Your task — Rewrite the lines of the listing below as a numbered list, beginning at the line that contains "Click the Refresh icon in toolbar" and stopping after the line that contains "The height and", with blank lines omitted. Leave the pictures out of your answer.
[START OF Material to process]
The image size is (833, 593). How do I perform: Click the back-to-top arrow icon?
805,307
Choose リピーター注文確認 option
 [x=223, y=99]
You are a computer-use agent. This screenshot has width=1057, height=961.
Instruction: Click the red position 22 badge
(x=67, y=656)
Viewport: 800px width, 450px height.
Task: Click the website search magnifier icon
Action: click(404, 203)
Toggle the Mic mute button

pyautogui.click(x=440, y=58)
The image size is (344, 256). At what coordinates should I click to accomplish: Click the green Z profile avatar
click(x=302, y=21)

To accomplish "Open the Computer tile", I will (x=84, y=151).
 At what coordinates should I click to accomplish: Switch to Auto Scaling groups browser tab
[END OF Material to process]
[START OF Material to process]
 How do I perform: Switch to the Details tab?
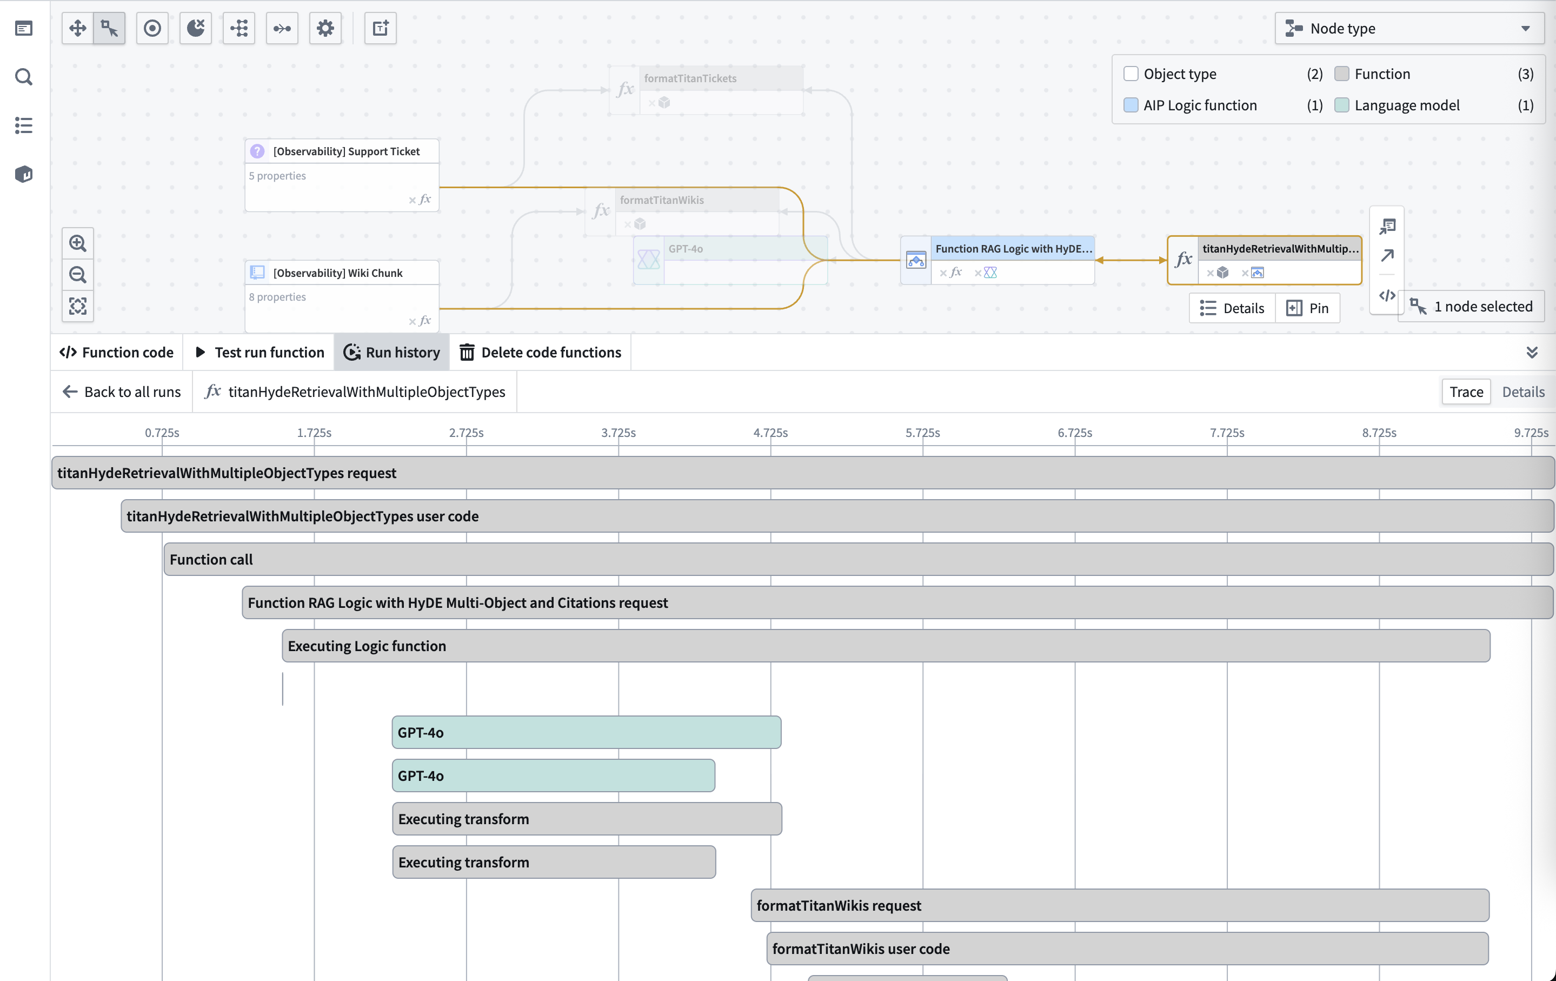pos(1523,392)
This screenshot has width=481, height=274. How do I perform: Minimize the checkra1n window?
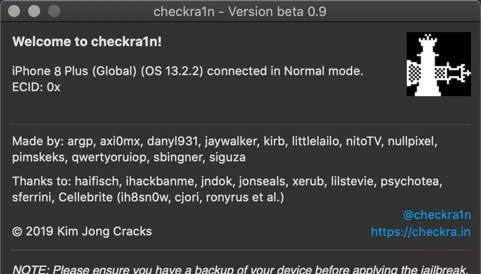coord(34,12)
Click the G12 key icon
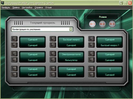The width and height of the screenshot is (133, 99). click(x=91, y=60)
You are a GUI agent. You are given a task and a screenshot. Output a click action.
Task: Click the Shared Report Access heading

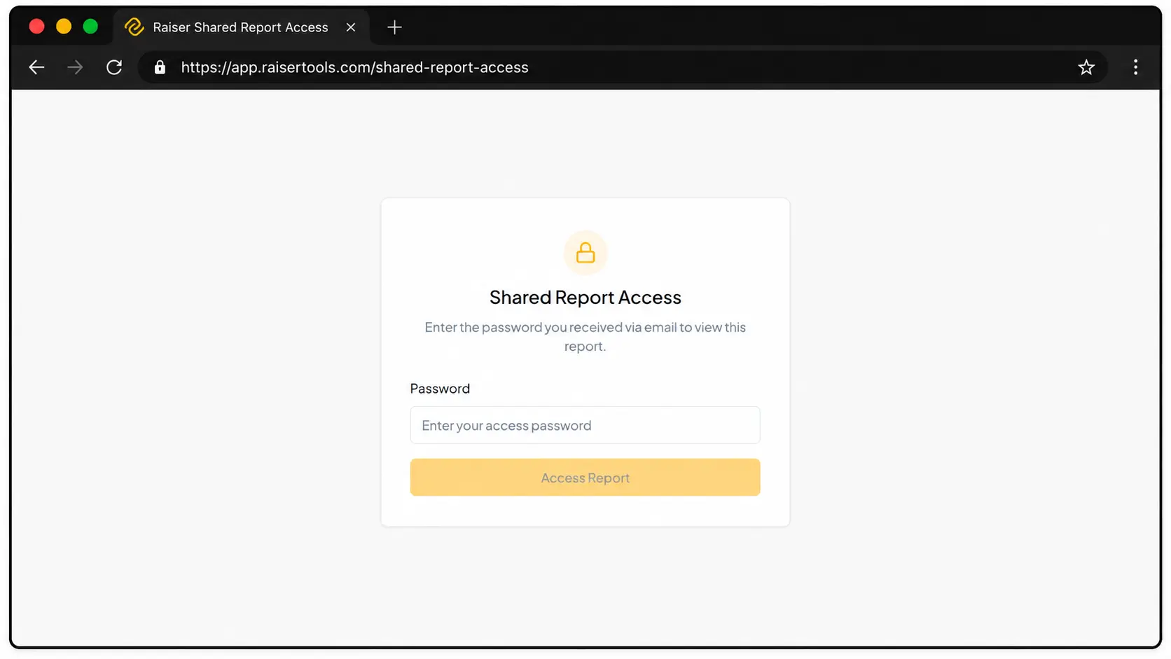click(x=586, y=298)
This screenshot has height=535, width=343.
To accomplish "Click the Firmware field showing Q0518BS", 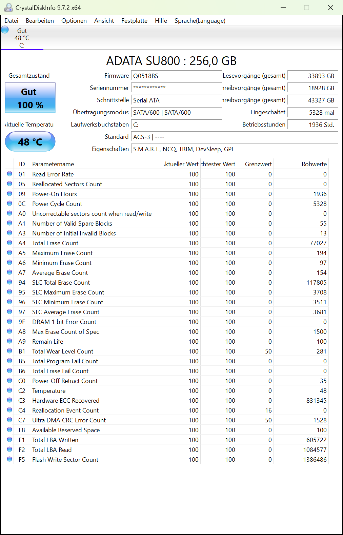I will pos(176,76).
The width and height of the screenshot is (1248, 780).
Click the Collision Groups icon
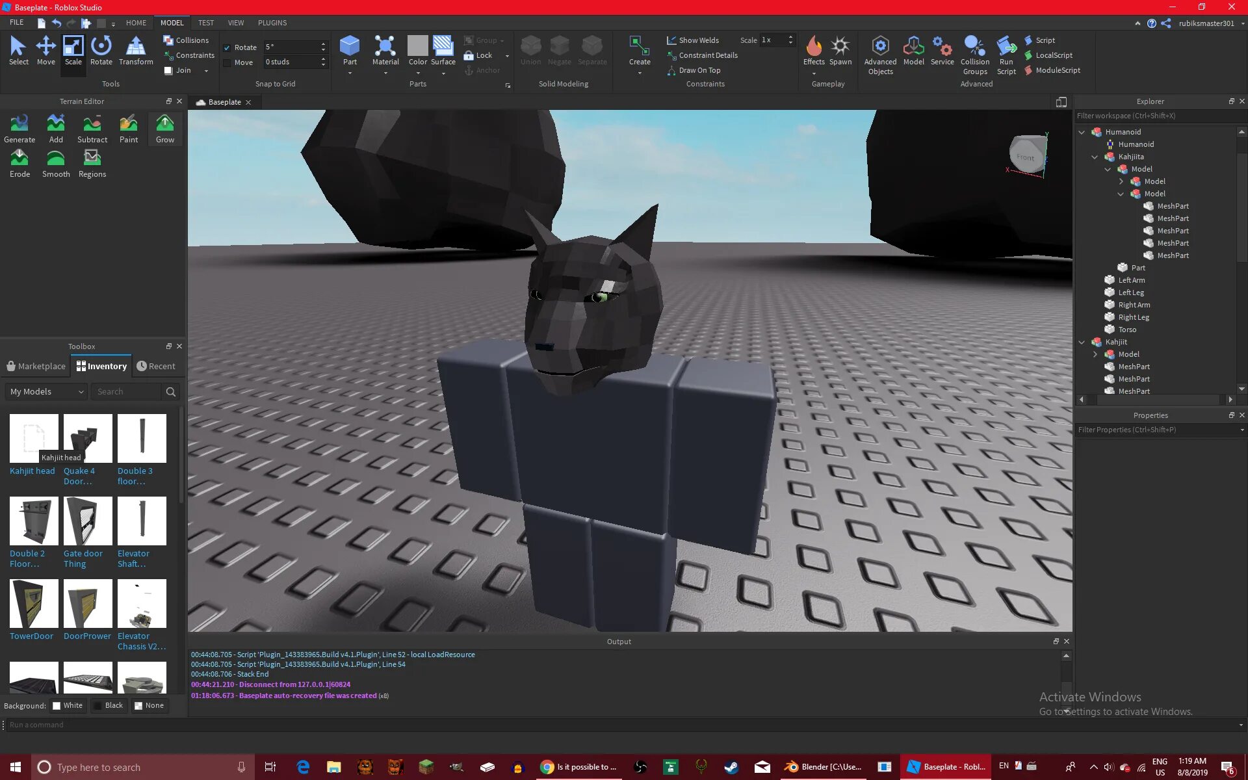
[END OF Material to process]
[START OF Material to process]
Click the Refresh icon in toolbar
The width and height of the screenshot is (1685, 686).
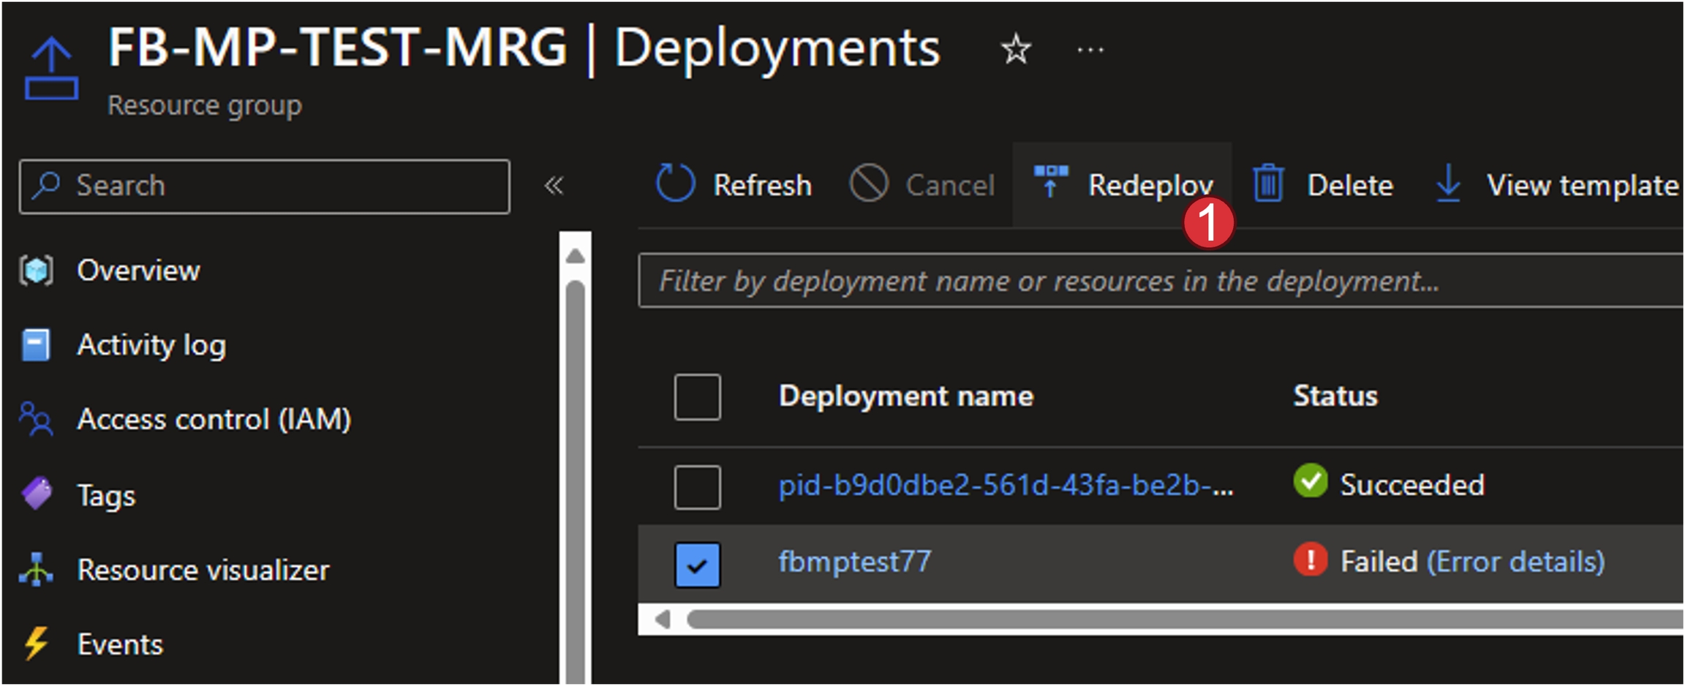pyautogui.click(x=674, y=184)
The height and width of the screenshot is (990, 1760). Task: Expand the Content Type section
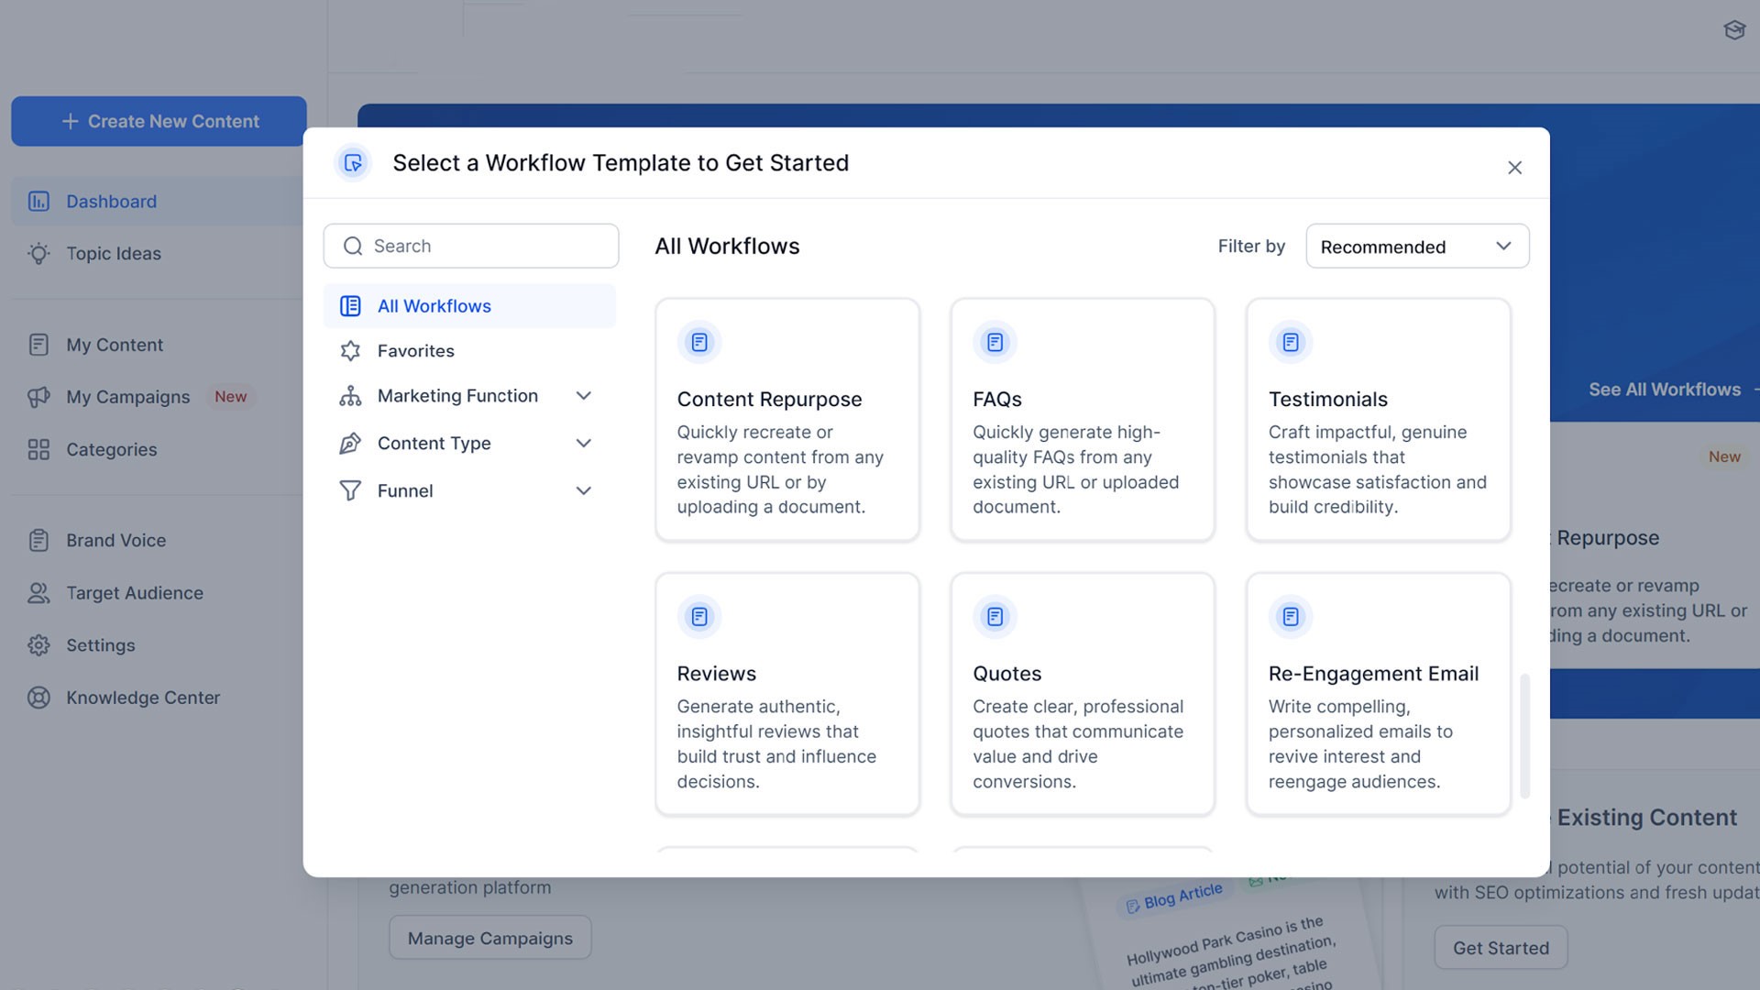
[END OF Material to process]
Full output —
1. Click the Refresh icon in toolbar
2. The width and height of the screenshot is (1685, 686).
3. pyautogui.click(x=674, y=184)
4. The height and width of the screenshot is (990, 1760). Task: Expand the Content Type section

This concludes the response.